### TO DO
Starting with the line that contains "Image resolution: width=767, height=2576.", reproduce each line through the end of the entries exactly as written.

### DATA FOR REVIEW
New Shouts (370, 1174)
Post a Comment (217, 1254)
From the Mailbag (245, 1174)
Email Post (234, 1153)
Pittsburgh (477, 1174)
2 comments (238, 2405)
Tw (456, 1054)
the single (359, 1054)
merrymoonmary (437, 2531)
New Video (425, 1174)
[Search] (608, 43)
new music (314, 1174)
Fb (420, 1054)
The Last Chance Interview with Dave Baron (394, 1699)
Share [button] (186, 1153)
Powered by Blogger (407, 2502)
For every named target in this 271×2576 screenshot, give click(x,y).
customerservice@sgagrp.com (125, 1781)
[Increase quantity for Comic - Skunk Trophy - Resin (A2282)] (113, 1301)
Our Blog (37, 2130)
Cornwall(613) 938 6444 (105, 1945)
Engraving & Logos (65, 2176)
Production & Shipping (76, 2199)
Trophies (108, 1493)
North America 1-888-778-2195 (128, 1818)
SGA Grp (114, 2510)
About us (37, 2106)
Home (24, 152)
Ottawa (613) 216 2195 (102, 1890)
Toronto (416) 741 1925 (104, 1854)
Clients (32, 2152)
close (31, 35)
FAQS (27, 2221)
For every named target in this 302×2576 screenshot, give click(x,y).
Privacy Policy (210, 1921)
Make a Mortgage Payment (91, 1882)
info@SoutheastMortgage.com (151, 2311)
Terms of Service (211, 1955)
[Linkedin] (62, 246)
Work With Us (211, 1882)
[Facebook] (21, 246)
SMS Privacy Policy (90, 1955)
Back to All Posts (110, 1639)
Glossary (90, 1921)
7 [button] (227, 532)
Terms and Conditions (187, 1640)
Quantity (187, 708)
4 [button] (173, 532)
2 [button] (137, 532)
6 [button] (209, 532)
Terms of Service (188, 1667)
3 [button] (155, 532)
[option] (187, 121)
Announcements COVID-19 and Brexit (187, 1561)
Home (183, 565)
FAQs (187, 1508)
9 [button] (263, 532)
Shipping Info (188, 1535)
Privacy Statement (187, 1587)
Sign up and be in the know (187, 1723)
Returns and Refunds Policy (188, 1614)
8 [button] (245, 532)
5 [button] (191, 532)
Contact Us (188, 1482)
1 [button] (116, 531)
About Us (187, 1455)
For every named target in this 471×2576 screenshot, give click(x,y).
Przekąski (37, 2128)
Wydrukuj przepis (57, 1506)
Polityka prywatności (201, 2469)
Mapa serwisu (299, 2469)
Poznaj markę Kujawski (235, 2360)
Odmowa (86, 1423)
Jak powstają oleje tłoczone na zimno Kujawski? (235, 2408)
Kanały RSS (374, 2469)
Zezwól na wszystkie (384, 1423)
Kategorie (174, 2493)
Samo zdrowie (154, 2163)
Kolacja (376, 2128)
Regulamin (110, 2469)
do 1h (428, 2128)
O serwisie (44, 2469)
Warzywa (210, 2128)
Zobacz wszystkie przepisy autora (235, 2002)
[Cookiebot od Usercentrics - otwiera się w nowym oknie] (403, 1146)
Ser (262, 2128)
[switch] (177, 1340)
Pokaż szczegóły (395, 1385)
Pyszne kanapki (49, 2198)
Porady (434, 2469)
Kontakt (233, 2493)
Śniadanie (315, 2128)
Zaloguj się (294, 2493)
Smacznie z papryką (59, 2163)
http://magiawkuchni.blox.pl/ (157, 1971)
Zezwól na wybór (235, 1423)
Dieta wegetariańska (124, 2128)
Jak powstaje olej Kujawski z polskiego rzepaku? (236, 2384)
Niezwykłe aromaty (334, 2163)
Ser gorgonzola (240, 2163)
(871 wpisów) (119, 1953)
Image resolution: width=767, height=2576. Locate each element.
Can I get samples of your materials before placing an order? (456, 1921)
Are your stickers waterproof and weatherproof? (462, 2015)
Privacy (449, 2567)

### COMPLETED TASK
Image resolution: width=767, height=2576. Locate each element.
Can I get samples of your materials before placing an order? (456, 1921)
Are your stickers waterproof and weatherproof? (462, 2015)
Privacy (449, 2567)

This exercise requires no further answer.